━━━ Records for the exercise

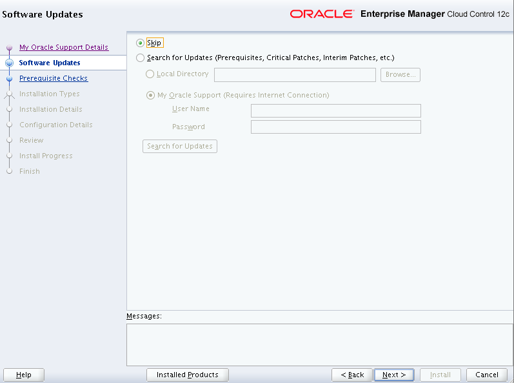Click Software Updates step in sidebar
Screen dimensions: 514x383
click(x=50, y=63)
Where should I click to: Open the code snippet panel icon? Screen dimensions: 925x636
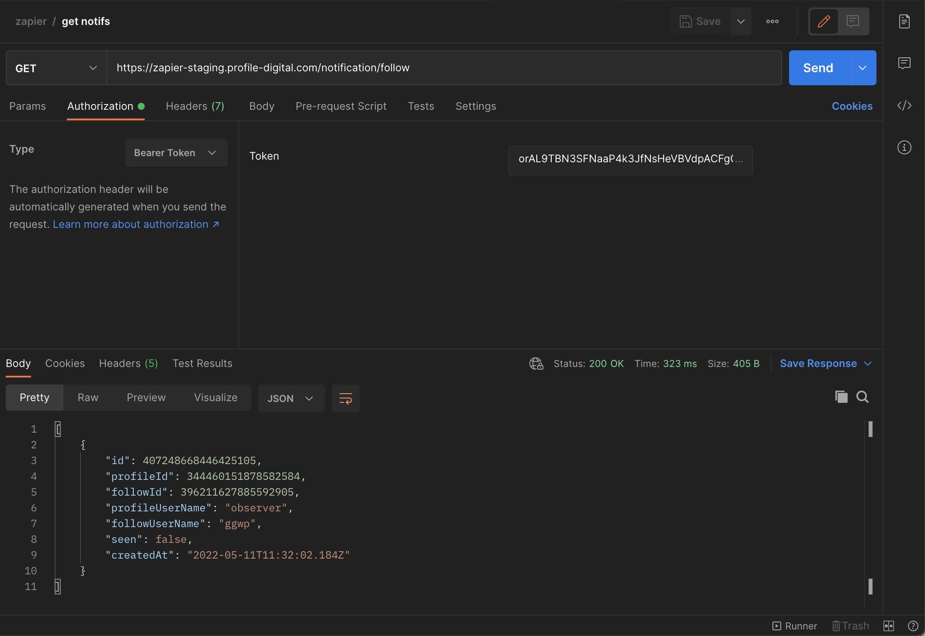pos(904,105)
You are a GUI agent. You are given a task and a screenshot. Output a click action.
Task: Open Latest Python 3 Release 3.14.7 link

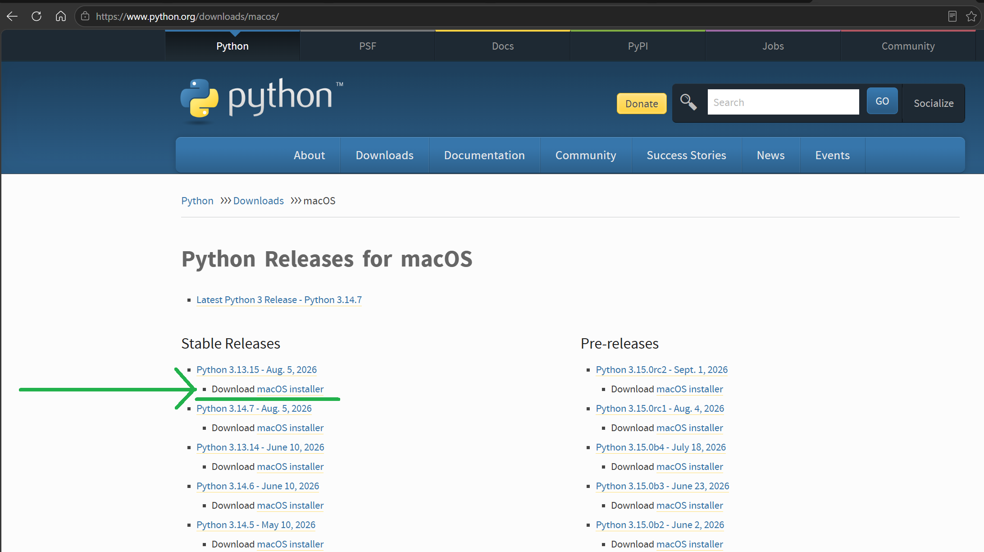click(x=279, y=300)
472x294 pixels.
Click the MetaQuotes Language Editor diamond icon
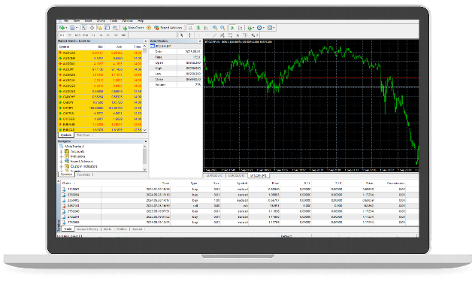pos(149,28)
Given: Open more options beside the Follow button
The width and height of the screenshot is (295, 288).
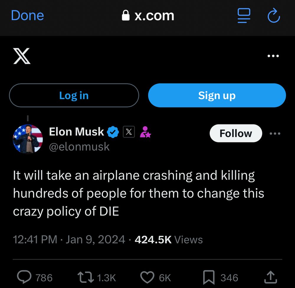Looking at the screenshot, I should pyautogui.click(x=275, y=133).
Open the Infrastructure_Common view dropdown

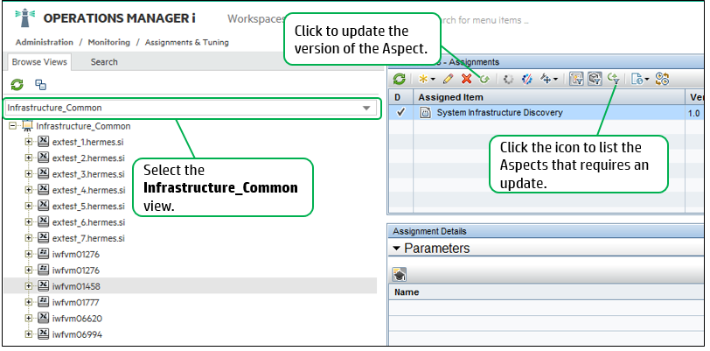pyautogui.click(x=366, y=109)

━━━━━━

■ Goal
Collect every line of the listing above that contains the word "icon", and copy each one in full.

■ Exercise solution
Where should I click to: Open the code snippet panel icon? Screen dimensions: 925x636
Click the MetaQuotes Language Editor diamond icon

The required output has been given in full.